[start MATERIAL SUPPLIED]

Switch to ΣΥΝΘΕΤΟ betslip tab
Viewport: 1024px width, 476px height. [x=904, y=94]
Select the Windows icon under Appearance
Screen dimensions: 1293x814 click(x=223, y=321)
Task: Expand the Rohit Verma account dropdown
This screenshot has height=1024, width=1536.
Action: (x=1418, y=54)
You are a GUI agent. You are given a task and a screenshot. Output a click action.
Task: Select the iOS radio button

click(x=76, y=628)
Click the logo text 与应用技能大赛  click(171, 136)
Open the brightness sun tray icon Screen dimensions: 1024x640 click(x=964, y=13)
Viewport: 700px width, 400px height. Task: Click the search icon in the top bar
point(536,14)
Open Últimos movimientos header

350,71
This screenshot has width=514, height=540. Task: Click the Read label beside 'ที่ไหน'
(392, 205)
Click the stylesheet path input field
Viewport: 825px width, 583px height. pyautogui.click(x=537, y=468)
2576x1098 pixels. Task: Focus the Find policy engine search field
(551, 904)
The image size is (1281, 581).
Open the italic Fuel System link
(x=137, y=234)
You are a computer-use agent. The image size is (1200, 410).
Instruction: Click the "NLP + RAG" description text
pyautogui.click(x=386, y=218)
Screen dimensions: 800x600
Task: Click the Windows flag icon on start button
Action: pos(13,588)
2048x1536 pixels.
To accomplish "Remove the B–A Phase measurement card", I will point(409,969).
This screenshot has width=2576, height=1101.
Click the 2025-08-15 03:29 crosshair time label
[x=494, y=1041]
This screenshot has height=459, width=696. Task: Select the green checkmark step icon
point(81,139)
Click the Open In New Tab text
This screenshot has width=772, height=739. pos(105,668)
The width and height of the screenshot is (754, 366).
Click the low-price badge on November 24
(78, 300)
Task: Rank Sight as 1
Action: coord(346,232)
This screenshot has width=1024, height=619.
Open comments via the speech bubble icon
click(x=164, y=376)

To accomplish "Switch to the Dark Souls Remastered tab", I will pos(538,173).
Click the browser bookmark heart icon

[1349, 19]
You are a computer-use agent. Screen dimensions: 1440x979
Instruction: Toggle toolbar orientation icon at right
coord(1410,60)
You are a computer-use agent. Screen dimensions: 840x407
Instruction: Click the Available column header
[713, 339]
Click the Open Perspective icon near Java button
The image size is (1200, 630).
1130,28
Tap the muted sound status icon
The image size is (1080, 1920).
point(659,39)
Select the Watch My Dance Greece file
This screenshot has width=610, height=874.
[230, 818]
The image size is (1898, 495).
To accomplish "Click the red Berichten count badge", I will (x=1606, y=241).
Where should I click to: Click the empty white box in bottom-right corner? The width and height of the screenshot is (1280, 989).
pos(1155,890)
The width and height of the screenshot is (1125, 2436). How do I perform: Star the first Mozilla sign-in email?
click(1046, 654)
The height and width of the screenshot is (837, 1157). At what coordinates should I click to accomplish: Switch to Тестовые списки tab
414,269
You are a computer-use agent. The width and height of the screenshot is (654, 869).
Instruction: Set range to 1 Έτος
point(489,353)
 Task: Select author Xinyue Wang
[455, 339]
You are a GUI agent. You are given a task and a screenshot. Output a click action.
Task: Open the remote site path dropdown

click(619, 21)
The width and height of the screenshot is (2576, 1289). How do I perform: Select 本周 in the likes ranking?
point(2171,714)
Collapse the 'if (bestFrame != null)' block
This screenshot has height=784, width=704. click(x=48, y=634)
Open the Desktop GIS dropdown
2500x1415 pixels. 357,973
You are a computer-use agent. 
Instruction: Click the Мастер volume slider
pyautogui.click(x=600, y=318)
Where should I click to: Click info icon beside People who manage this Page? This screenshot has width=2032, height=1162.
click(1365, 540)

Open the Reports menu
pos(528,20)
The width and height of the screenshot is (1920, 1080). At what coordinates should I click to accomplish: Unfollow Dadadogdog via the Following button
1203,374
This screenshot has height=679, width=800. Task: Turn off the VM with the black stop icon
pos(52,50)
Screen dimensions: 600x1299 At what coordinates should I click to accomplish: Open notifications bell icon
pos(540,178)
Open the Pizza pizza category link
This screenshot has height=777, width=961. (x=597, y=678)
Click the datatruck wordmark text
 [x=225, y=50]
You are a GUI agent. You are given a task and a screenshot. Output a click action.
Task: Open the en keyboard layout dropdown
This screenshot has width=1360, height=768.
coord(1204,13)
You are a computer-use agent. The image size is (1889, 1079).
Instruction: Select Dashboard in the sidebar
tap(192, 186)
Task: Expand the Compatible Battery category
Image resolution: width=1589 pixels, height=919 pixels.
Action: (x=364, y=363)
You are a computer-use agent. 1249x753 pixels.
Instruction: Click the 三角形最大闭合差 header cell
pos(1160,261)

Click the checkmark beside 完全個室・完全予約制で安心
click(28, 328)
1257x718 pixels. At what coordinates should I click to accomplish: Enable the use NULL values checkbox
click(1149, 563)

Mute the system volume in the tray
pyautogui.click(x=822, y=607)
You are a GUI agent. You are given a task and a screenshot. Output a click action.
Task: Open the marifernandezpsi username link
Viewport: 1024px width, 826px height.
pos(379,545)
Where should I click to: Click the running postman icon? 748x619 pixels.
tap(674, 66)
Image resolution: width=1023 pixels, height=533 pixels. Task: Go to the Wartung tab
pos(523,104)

[end MATERIAL SUPPLIED]

• [PROBLEM TO WORK ON]:
Please select every line of the entries that contains the string "text", and copy each one. Case counts, so match capital and small letters exactly.

• [EXPECTED ANSWER]:
Click the logo text 与应用技能大赛  click(171, 136)
Instruction: Click the "NLP + RAG" description text
Click the Open In New Tab text
Click the datatruck wordmark text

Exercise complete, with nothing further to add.